I have an application which has an asynchronous operation built into it that loops over a large number of items and performs lengthy calculations on each item, as this occurs certain conditions will cause the application to pop up a modal dialog for user input. Interestingly, I noticed while running this today that in one application instance the modal dialogs somehow got the wrong parent form- rather than providing a modal block to my application the dialogs had taken a Digsby chat window as their parent.

The Digsby window that they became children of popped up around the same time as the first dialog was created (possibly the exact same time) and it would seem that they threads somehow crossed one another because the Digsby window became completely blocked until the async operation completed. I do not know how this is possible considering how per-process threading works, but it certainly did happen. What would cause such a bug? The application is C# .NET 3.5 with Windows Forms running on Windows XP, by the way.

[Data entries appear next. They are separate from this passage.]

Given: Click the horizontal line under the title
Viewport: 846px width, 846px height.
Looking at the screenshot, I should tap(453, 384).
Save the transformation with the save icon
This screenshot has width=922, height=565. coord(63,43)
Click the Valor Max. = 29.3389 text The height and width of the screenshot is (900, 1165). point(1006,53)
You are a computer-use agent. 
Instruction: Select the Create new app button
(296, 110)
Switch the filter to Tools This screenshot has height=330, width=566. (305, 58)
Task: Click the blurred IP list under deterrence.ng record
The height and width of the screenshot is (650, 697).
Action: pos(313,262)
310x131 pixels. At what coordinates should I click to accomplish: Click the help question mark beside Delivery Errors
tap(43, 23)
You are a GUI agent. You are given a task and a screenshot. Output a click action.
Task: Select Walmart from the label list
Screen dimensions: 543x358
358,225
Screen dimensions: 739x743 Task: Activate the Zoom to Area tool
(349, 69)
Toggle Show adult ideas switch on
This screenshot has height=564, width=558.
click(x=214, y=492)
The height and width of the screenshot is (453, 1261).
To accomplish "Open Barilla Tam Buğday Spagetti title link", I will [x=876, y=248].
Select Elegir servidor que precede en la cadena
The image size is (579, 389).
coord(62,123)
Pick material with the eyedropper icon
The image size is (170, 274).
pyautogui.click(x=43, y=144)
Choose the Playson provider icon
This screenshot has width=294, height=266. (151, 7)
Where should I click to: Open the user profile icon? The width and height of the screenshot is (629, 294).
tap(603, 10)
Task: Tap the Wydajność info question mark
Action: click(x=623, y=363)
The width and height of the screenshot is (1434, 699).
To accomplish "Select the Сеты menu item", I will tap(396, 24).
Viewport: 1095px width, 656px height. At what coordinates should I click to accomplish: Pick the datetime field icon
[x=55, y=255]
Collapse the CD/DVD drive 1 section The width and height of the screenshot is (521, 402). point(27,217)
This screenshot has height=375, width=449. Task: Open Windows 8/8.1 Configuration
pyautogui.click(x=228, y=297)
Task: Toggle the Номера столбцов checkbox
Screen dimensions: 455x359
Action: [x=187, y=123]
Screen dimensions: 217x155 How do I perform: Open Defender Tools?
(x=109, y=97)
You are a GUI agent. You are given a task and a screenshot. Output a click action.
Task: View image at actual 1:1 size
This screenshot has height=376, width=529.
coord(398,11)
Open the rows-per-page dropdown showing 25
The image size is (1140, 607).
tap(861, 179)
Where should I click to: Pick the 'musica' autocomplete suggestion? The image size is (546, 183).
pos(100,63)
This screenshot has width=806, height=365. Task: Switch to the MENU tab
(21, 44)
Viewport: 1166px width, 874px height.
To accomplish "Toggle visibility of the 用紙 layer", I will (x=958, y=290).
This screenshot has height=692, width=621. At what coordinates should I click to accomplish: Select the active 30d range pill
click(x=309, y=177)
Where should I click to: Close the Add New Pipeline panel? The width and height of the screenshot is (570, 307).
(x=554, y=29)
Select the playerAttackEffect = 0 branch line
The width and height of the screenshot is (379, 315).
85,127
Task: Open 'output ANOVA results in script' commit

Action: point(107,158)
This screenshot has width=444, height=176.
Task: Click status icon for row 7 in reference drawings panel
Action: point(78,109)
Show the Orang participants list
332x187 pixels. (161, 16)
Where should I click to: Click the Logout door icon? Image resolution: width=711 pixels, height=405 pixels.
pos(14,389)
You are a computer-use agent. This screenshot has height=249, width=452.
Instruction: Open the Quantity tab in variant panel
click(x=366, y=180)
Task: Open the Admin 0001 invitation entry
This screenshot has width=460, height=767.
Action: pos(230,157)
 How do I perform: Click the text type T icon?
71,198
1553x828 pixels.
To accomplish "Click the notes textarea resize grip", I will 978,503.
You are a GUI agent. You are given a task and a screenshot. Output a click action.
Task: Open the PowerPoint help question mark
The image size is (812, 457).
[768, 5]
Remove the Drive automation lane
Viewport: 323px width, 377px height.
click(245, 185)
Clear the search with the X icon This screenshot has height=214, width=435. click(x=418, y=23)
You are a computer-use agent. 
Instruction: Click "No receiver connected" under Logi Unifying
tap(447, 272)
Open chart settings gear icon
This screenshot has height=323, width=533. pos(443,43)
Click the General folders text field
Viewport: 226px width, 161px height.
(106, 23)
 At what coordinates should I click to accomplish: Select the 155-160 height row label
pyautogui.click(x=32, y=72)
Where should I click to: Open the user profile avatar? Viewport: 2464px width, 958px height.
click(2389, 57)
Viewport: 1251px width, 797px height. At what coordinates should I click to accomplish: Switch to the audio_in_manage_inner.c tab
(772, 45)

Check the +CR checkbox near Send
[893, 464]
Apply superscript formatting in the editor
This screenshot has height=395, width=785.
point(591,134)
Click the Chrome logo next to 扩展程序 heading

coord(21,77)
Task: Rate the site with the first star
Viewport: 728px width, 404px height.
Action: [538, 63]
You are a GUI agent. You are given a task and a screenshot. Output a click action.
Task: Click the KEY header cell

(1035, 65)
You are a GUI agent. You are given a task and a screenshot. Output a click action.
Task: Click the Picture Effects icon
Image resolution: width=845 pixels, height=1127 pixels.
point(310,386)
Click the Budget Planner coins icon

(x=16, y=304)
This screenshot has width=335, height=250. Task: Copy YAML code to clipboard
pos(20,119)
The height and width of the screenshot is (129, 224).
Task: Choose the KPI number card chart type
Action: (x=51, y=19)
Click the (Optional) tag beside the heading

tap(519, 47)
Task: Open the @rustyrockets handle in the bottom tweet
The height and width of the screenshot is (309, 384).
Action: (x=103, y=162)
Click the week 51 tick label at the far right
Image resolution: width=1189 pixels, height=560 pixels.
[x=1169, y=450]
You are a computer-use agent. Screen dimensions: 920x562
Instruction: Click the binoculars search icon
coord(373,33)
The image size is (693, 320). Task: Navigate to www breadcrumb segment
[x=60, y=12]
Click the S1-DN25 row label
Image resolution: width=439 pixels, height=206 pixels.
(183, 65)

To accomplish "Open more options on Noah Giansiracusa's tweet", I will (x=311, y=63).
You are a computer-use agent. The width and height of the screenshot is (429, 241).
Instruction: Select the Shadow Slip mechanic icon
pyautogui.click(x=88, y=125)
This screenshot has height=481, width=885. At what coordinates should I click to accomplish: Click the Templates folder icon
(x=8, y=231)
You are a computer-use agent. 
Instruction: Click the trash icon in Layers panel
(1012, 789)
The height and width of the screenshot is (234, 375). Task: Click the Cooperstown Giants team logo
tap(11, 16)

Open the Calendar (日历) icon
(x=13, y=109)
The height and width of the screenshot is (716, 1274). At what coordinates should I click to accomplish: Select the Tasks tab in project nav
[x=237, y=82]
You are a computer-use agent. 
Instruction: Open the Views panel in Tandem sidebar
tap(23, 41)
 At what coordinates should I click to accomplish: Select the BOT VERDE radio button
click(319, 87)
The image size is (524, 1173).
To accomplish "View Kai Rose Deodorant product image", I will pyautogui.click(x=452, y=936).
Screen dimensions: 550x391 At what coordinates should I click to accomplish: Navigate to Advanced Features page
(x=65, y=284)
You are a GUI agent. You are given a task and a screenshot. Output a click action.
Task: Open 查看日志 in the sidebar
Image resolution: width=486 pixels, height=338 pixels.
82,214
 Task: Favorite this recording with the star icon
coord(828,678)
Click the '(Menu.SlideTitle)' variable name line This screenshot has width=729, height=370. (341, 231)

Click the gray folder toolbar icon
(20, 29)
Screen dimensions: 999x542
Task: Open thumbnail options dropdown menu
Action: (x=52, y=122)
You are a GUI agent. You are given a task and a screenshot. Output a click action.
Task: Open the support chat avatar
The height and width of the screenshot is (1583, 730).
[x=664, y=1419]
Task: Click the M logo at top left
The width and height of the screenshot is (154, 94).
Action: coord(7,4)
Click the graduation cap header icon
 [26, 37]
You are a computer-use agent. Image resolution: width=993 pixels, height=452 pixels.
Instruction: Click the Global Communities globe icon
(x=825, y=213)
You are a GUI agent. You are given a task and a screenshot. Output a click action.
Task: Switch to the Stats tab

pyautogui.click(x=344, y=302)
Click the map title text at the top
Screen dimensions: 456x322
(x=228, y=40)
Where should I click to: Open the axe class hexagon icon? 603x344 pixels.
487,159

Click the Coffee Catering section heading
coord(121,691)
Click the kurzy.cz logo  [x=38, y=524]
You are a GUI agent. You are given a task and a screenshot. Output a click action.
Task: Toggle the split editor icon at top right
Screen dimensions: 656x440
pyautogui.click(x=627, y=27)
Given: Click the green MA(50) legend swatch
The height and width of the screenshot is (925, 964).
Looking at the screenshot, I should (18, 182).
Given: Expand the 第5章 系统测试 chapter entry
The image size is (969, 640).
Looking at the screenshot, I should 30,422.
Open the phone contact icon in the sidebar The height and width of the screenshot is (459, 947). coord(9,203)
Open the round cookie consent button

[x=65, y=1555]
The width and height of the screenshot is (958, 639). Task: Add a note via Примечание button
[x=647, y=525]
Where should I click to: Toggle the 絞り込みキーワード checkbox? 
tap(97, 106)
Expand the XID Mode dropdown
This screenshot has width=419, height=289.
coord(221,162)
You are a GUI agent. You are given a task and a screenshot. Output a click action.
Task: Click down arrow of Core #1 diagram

Here's the async code in a nutshell:

Action<List<ClubListing>> a = delegate(List<ClubListing> list)
        {
            for (int i = 0; i < list.Count; i++)
            {
                var cl = list[i];
                if (cl.MatchingClubListing == null)
                {
                    var compare = CompareNames(cl.Club.Name);
                    if (compare.Any(c => c.Value == 0 && c.Key.Club.State == cl.Club.State))
                    {
                        var match = compare.First(c => c.Value == 0 && c.Key.Club.State == cl.Club.State);
                        compareDialog.ClubA = cl.Club;
                        compareDialog.ClubB = match.Key.Club;
                        DialogResult dr = compareDialog.ShowDialog();
                        if (dr == DialogResult.Yes)
                        {
                            cl.MatchingClubListing = match.Key;
                            match.Key.MatchingClubListing = cl;
                        }
                        else if (dr == DialogResult.Abort)
                        {
                            break;
                        }
                    }
                }
                this.Invoke(new MethodInvoker(delegate()
                {
                    this.prbOperationProgress.Value = i;
                }));
            }
        };

        AsyncCallback callback = new AsyncCallback(SaveAndUpdate);
        var result = a.BeginInvoke(this.lbxLiveClubs.Items.Cast<ClubListing>().ToList(), callback, null);
A: 

Just as you're Invoking your ProgressBar update, you need to Invoke() the showing of your dialog.

Adam Robinson
+3  A: 

Add the parent dialog as argument to compareDialog.ShowDialog(). Eg:

Form parent = ...;
compareDialog.ShowDialog(parent);
Hallgrim
The reason this is the answer is that the docs for the no-argument ShowDialog() say: "...the currently active window is made the owner of the dialog box. If you want to specify a specific owner, use the other version of this method." See http://msdn.microsoft.com/en-us/library/c7ykbedk.aspx
Andrew Watt
A: 

It looks like you are showing your compare dialog in the worker thread. I think you may be okay if you use a call to Invoke to show your dialog.